→ **WHAT IS ASKED**
Please copy the following listing line for line, without changing anything.

[BEGIN INPUT FOR THIS TASK]

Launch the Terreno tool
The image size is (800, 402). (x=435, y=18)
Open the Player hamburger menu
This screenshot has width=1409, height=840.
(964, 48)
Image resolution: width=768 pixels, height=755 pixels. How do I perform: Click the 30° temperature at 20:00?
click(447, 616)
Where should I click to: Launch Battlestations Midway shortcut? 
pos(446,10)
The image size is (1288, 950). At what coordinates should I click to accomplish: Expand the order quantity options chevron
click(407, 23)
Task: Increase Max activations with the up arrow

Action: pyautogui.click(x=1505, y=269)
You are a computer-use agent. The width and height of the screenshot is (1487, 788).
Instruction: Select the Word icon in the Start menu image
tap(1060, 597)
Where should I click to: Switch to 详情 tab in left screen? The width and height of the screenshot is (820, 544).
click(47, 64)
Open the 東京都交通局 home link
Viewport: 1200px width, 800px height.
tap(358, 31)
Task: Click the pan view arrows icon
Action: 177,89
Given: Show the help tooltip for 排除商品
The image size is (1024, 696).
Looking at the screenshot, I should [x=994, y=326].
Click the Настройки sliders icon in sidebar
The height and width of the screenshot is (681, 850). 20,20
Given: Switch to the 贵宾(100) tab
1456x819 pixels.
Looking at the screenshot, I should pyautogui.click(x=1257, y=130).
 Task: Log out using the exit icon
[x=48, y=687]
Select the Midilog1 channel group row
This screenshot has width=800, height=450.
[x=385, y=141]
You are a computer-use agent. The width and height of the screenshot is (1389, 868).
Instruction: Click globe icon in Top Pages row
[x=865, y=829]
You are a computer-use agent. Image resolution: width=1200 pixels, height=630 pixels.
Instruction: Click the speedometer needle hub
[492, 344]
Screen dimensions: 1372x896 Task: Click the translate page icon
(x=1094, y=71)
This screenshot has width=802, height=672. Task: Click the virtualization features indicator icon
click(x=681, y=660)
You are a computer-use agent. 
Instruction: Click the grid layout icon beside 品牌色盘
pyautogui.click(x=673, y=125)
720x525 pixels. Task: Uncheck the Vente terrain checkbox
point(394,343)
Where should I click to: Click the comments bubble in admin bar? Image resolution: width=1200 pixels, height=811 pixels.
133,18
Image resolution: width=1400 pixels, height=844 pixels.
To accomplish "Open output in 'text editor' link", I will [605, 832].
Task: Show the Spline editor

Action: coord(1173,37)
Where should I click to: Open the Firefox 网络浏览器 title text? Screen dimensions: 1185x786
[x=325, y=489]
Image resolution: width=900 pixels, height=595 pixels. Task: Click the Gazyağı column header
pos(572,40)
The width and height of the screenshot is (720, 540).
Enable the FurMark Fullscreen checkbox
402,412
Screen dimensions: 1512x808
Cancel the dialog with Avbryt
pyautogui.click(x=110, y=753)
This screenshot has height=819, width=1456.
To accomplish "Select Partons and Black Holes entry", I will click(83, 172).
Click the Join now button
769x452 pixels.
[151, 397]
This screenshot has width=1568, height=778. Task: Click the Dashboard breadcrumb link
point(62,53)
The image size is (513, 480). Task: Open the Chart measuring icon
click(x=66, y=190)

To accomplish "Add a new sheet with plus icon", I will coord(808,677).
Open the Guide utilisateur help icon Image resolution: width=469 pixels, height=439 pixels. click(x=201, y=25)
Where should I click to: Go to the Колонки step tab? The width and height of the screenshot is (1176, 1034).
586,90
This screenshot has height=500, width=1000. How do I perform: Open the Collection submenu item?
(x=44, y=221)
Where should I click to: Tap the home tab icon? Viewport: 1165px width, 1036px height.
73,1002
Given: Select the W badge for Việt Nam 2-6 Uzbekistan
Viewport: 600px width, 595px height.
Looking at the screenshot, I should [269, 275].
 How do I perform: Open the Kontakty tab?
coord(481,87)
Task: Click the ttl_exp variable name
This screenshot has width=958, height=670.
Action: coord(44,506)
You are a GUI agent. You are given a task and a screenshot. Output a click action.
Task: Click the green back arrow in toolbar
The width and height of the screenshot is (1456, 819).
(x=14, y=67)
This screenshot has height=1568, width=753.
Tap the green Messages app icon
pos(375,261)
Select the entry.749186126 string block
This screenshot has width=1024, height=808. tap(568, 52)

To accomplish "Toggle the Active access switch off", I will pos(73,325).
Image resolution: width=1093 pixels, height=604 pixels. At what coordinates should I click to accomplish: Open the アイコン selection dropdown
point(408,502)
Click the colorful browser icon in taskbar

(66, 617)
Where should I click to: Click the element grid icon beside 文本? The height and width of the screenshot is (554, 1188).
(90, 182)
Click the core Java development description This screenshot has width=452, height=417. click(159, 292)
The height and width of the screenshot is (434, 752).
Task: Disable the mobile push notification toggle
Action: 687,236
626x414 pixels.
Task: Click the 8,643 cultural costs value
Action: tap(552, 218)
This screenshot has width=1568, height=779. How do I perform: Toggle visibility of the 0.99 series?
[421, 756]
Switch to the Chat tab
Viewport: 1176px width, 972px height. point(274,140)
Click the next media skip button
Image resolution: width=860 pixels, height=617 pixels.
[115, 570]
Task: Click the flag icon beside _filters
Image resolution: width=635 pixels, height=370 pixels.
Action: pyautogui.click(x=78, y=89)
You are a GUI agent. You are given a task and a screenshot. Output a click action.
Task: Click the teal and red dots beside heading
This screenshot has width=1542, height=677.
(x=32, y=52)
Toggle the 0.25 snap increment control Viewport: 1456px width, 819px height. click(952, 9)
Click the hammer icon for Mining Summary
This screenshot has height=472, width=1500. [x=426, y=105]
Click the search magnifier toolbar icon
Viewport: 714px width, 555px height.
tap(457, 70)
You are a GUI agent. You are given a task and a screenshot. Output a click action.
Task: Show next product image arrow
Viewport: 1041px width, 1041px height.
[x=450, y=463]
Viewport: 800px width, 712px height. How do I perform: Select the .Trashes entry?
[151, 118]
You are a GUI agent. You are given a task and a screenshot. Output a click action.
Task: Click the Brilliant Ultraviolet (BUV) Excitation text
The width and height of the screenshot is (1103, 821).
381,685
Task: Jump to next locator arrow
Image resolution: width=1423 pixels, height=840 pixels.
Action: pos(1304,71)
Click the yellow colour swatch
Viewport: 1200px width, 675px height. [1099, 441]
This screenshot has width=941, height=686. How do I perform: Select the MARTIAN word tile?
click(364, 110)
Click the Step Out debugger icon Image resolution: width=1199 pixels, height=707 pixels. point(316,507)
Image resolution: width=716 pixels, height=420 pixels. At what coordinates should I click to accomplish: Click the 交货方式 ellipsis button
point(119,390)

[END INPUT FOR THIS TASK]

→ **RESPONSE TO THIS TASK**
Launch the Terreno tool
The image size is (800, 402). (x=435, y=18)
Open the Player hamburger menu
This screenshot has width=1409, height=840.
(964, 48)
Image resolution: width=768 pixels, height=755 pixels. How do I perform: Click the 30° temperature at 20:00?
click(447, 616)
Where should I click to: Launch Battlestations Midway shortcut? 
pos(446,10)
The image size is (1288, 950). At what coordinates should I click to accomplish: Expand the order quantity options chevron
click(407, 23)
Task: Increase Max activations with the up arrow

Action: pyautogui.click(x=1505, y=269)
You are a computer-use agent. The width and height of the screenshot is (1487, 788).
Instruction: Select the Word icon in the Start menu image
tap(1060, 597)
Where should I click to: Switch to 详情 tab in left screen? The width and height of the screenshot is (820, 544).
click(47, 64)
Open the 東京都交通局 home link
Viewport: 1200px width, 800px height.
tap(358, 31)
Task: Click the pan view arrows icon
Action: 177,89
Given: Show the help tooltip for 排除商品
The image size is (1024, 696).
Looking at the screenshot, I should [x=994, y=326].
Click the Настройки sliders icon in sidebar
The height and width of the screenshot is (681, 850). 20,20
Given: Switch to the 贵宾(100) tab
1456x819 pixels.
Looking at the screenshot, I should pyautogui.click(x=1257, y=130).
 Task: Log out using the exit icon
[x=48, y=687]
Select the Midilog1 channel group row
This screenshot has width=800, height=450.
[x=385, y=141]
You are a computer-use agent. The width and height of the screenshot is (1389, 868).
Instruction: Click globe icon in Top Pages row
[x=865, y=829]
You are a computer-use agent. Image resolution: width=1200 pixels, height=630 pixels.
Instruction: Click the speedometer needle hub
[492, 344]
Screen dimensions: 1372x896 Task: Click the translate page icon
(x=1094, y=71)
This screenshot has width=802, height=672. Task: Click the virtualization features indicator icon
click(x=681, y=660)
You are a computer-use agent. 
Instruction: Click the grid layout icon beside 品牌色盘
pyautogui.click(x=673, y=125)
720x525 pixels. Task: Uncheck the Vente terrain checkbox
point(394,343)
Where should I click to: Click the comments bubble in admin bar? Image resolution: width=1200 pixels, height=811 pixels.
133,18
Image resolution: width=1400 pixels, height=844 pixels.
To accomplish "Open output in 'text editor' link", I will [605, 832].
Task: Show the Spline editor

Action: coord(1173,37)
Where should I click to: Open the Firefox 网络浏览器 title text? Screen dimensions: 1185x786
[x=325, y=489]
Image resolution: width=900 pixels, height=595 pixels. Task: Click the Gazyağı column header
pos(572,40)
The width and height of the screenshot is (720, 540).
Enable the FurMark Fullscreen checkbox
402,412
Screen dimensions: 1512x808
Cancel the dialog with Avbryt
pyautogui.click(x=110, y=753)
This screenshot has height=819, width=1456.
To accomplish "Select Partons and Black Holes entry", I will click(83, 172).
Click the Join now button
769x452 pixels.
[151, 397]
This screenshot has width=1568, height=778. Task: Click the Dashboard breadcrumb link
point(62,53)
The image size is (513, 480). Task: Open the Chart measuring icon
click(x=66, y=190)

To accomplish "Add a new sheet with plus icon", I will coord(808,677).
Open the Guide utilisateur help icon Image resolution: width=469 pixels, height=439 pixels. click(x=201, y=25)
Where should I click to: Go to the Колонки step tab? The width and height of the screenshot is (1176, 1034).
586,90
This screenshot has height=500, width=1000. How do I perform: Open the Collection submenu item?
(x=44, y=221)
Where should I click to: Tap the home tab icon? Viewport: 1165px width, 1036px height.
73,1002
Given: Select the W badge for Việt Nam 2-6 Uzbekistan
Viewport: 600px width, 595px height.
Looking at the screenshot, I should [269, 275].
 How do I perform: Open the Kontakty tab?
coord(481,87)
Task: Click the ttl_exp variable name
This screenshot has width=958, height=670.
Action: coord(44,506)
You are a GUI agent. You are given a task and a screenshot. Output a click action.
Task: Click the green back arrow in toolbar
The width and height of the screenshot is (1456, 819).
(x=14, y=67)
This screenshot has height=1568, width=753.
Tap the green Messages app icon
pos(375,261)
Select the entry.749186126 string block
This screenshot has width=1024, height=808. tap(568, 52)

To accomplish "Toggle the Active access switch off", I will pos(73,325).
Image resolution: width=1093 pixels, height=604 pixels. At what coordinates should I click to accomplish: Open the アイコン selection dropdown
point(408,502)
Click the colorful browser icon in taskbar

(66, 617)
Where should I click to: Click the element grid icon beside 文本? The height and width of the screenshot is (554, 1188).
(90, 182)
Click the core Java development description This screenshot has width=452, height=417. click(159, 292)
The height and width of the screenshot is (434, 752).
Task: Disable the mobile push notification toggle
Action: 687,236
626x414 pixels.
Task: Click the 8,643 cultural costs value
Action: tap(552, 218)
This screenshot has width=1568, height=779. How do I perform: Toggle visibility of the 0.99 series?
[421, 756]
Switch to the Chat tab
Viewport: 1176px width, 972px height. point(274,140)
Click the next media skip button
Image resolution: width=860 pixels, height=617 pixels.
[115, 570]
Task: Click the flag icon beside _filters
Image resolution: width=635 pixels, height=370 pixels.
Action: pyautogui.click(x=78, y=89)
You are a GUI agent. You are given a task and a screenshot. Output a click action.
Task: Click the teal and red dots beside heading
This screenshot has width=1542, height=677.
(x=32, y=52)
Toggle the 0.25 snap increment control Viewport: 1456px width, 819px height. click(952, 9)
Click the hammer icon for Mining Summary
This screenshot has height=472, width=1500. [x=426, y=105]
Click the search magnifier toolbar icon
Viewport: 714px width, 555px height.
tap(457, 70)
You are a GUI agent. You are given a task and a screenshot. Output a click action.
Task: Show next product image arrow
Viewport: 1041px width, 1041px height.
[x=450, y=463]
Viewport: 800px width, 712px height. How do I perform: Select the .Trashes entry?
[151, 118]
You are a GUI agent. You are given a task and a screenshot. Output a click action.
Task: Click the Brilliant Ultraviolet (BUV) Excitation text
The width and height of the screenshot is (1103, 821).
381,685
Task: Jump to next locator arrow
Image resolution: width=1423 pixels, height=840 pixels.
Action: pos(1304,71)
Click the yellow colour swatch
Viewport: 1200px width, 675px height. [1099, 441]
This screenshot has width=941, height=686. How do I perform: Select the MARTIAN word tile?
click(364, 110)
Click the Step Out debugger icon Image resolution: width=1199 pixels, height=707 pixels. point(316,507)
Image resolution: width=716 pixels, height=420 pixels. At what coordinates should I click to accomplish: Click the 交货方式 ellipsis button
point(119,390)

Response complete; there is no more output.